The house was perhaps occupied by royalists and by the county committee in the 1640s. (fn. 61) The last lord of the manor to live there was Basil Brooke (d. 1699). (fn. 62) Thereafter the house's status gradually declined. The west wing was probably demolished in the 18th century. The east range was shortened at the same time but a two-roomed, two-storeyed block was added to the south-east corner of the east wing. Abraham Darby (I) was renting part of the house at his death in 1717. Later in the 18th century gentlemen farmers lived there, giving way to yeomen in the 19th century. (fn. 63) After 1840, when James Foster was mining under his property, the house declined rapidly: spoil heaps isolated it and covered the old fish or mill ponds. (fn. 64) C. W. Pearce, W. O. Foster's manager, lived in part of it until c. 1909 but in spite of his solicitude the house was already 'far gone to decay' by 1883 and seemed likely soon to disappear. (fn. 65) Some repairs were made in 1904 (fn. 66) but seventy years later, despite scheduling as an ancient monument, the hall range (long a farm store) and garden walls were ruinous and the gatehouse (formerly divided into cottages) had begun to crack apart. None of the buildings was inhabited after 1977. (fn. 67) In 1973 Telford development corporation marked the new town's tenth anniversary by announcing that the house would be restored. The building was made structurally sound and weatherproof 1976–9, and later the gatehouse was partly dismantled and rebuilt. (fn. 68)
The rectory, appropriated to Wenlock priory in 1344, was worth £8 in 1346 (fn. 69) and 1370, perhaps £5 net in the 1370s. (fn. 70) In 1535 it was let for a reserved rent of £2 to Richard Charlton, still tenant in 1544 when the Crown sold the impropriate tithes to Robert Brooke. (fn. 71) The rectory descended with the manor until the early 18th century. (fn. 72) In the sales of manorial lands begun in 1705 the rectorial tithes due from, and eventually merged with, the Court demesnes and the Hay farm were sold with them. (fn. 73) By 1713 the remaining great tithes were the property of John Ashwood, (fn. 74) who built Madeley Hall and was apparently Comberford Brooke's executor and Basil Brooke's guardian. (fn. 75) By then Ashwood, a purchaser of small properties in the sales of 1705, (fn. 76) also owned 111 a. which his father had held as tenant in 1702 besides half of 'Fosbrooke's tenement' (54½ a.). (fn. 77) John's son William (d. 1739) and William's son John bought more land in Madeley and it was thus a considerable estate which, with the impropriate tithes, John's daughter Dorothy (d. 1783) brought in marriage in 1770 to Henry Hawley (cr. bt. 1795). (fn. 78) The Hawley family broke up the estate in the earlier 19th century. Their agent and tenant Timothy Yate, of Madeley Hall, was exchanging land with them by 1810, (fn. 79) and sales (fn. 80) seem to have begun before 1849 when Sir J. H. Hawley, Dorothy Ashwood's grandson, (fn. 81) owned some 333 a. (fn. 82) Most of that was sold in 1848: Madeley Hall, with 183 a., to Joseph Yate (d. 1893); (fn. 83) Castle Green farm to Francis and John Yates; (fn. 84) and the Lodge farm, with some 36 a., to Francis Darby. (fn. 85) By 1849 great tithes from some 1,284 a. in the parish had been merged with the land, mainly the former Court demesnes (634 a.), the Hay farm, and land which the Hawleys then, or had formerly, owned. The remaining impropriate tithes were commuted to £115 10s. that year and sold in 1858. (fn. 86)

▶ _DATA SHOWN_
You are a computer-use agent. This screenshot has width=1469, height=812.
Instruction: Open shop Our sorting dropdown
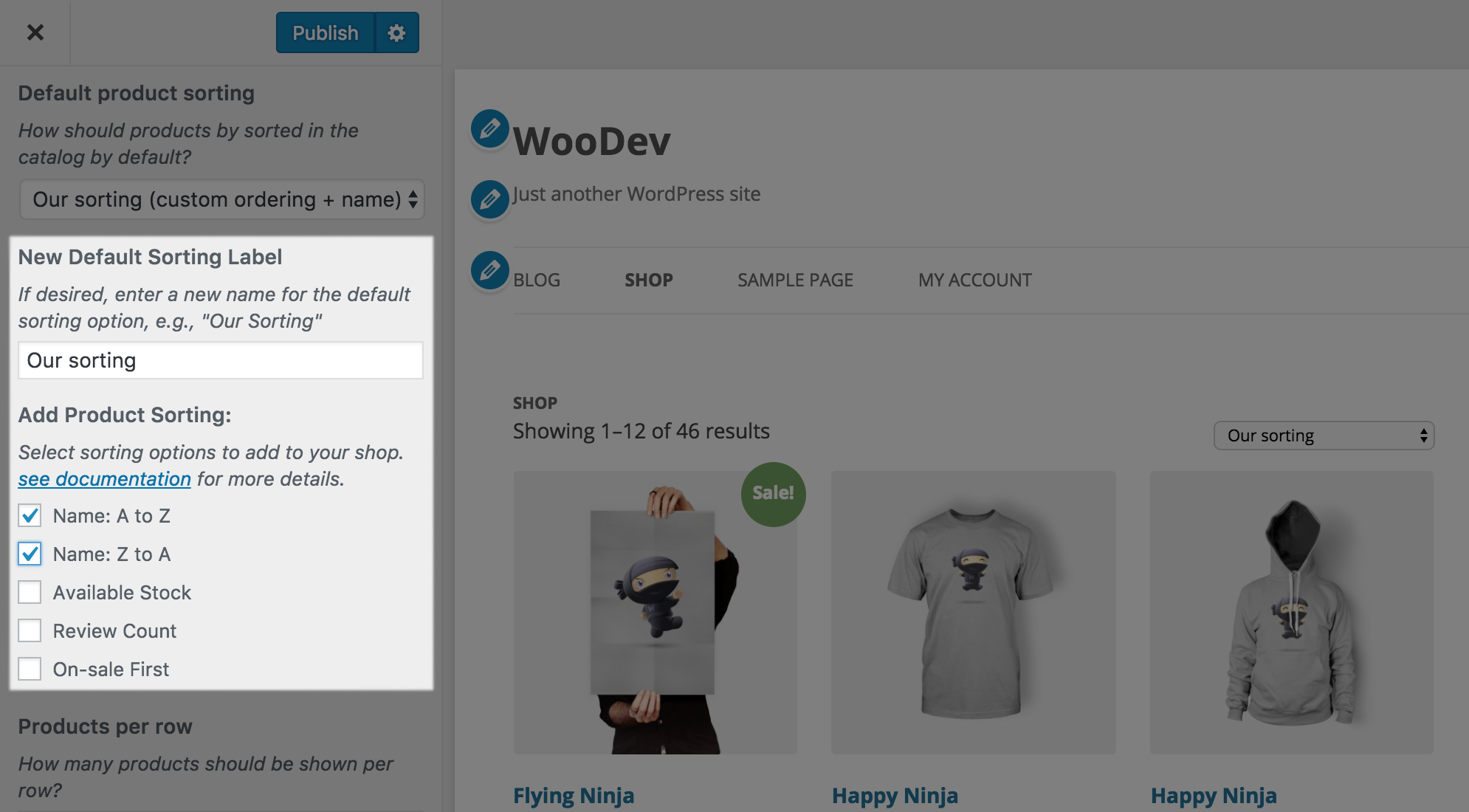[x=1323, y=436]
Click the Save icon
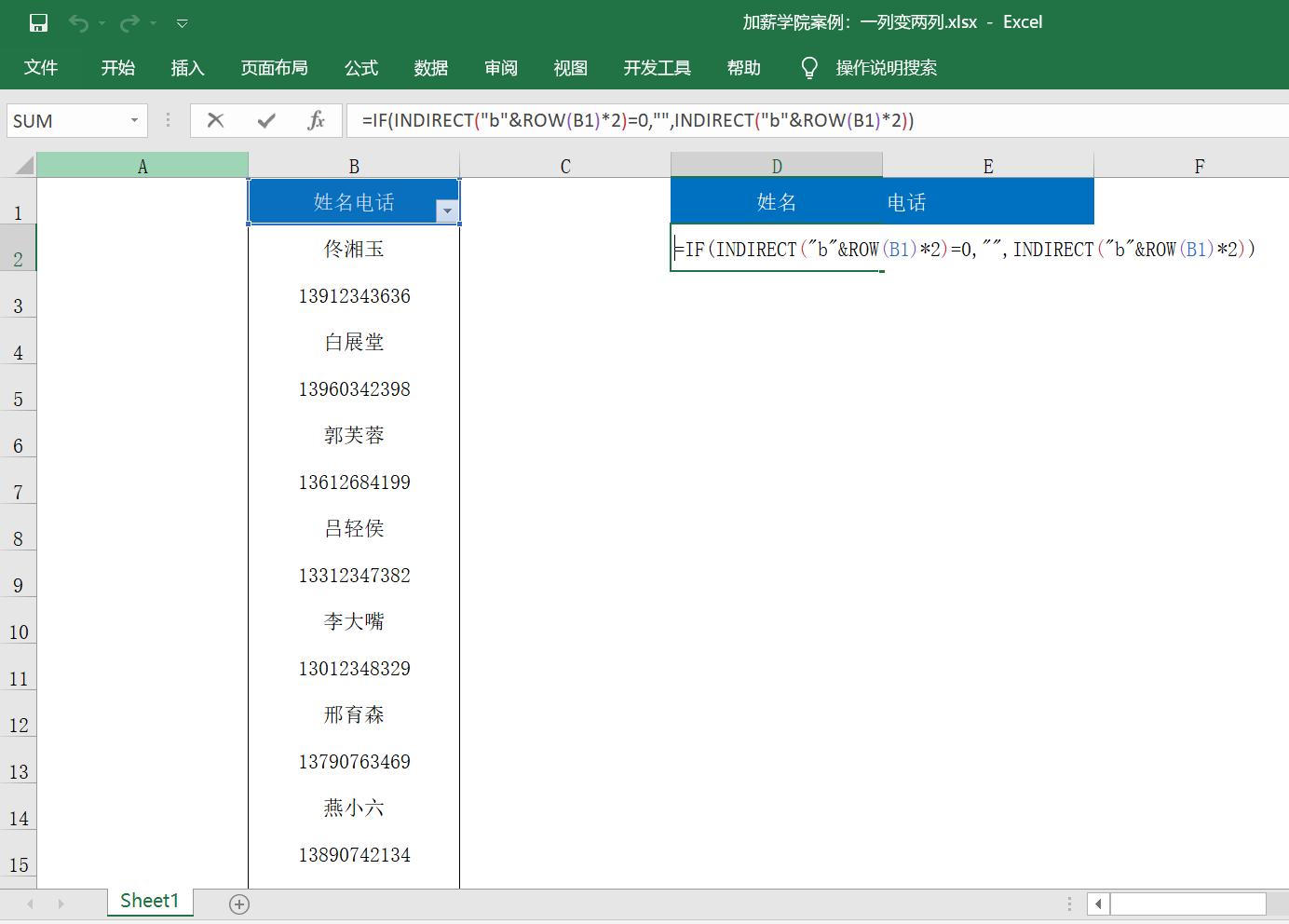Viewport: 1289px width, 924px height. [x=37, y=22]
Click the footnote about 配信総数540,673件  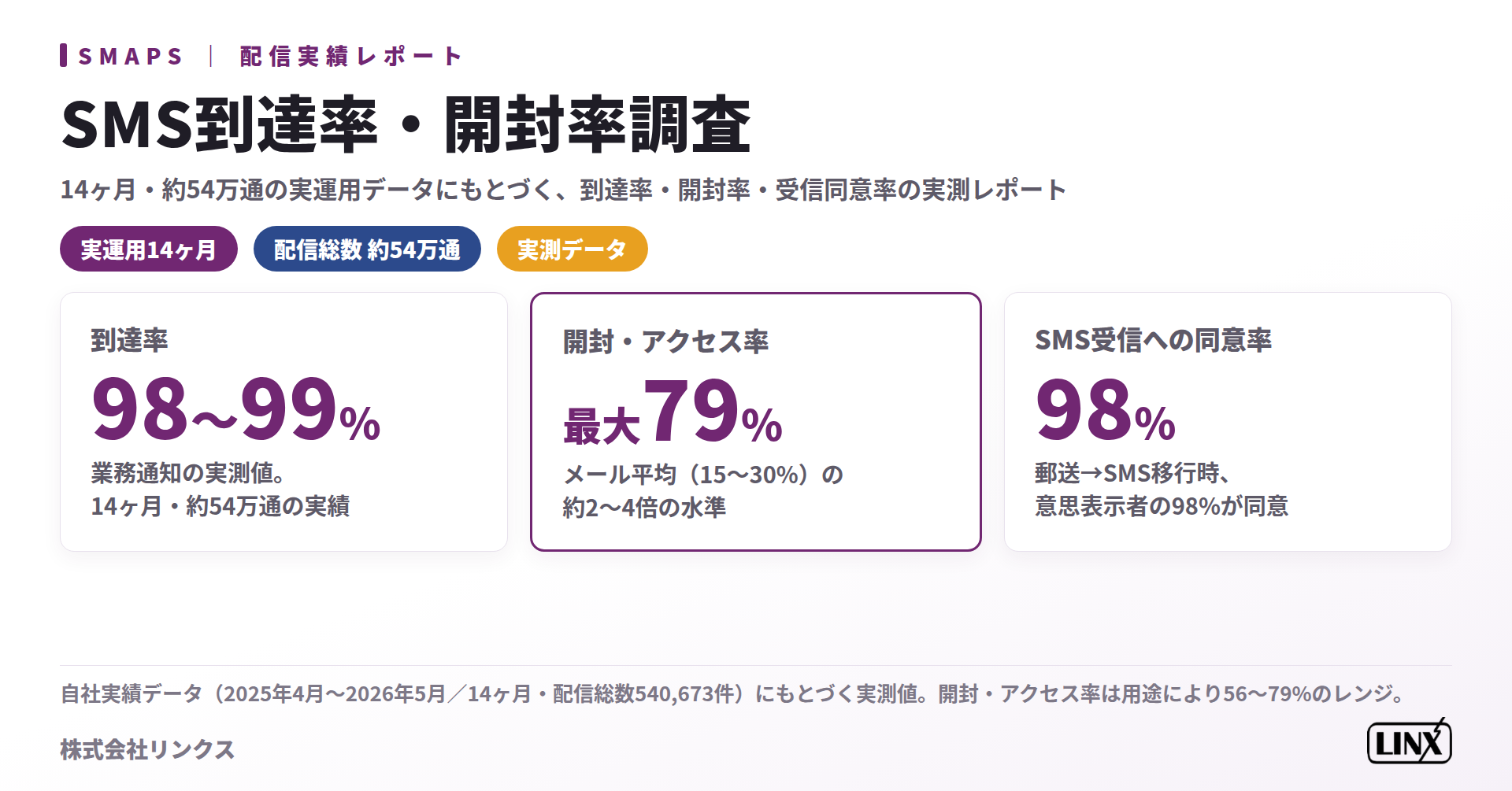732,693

▶ _DIRECTION_
List every farm named in the passage about the manor house and the rectory.

▶ _FULL OUTPUT_
The Hay farm, Castle Green farm, and the Lodge farm.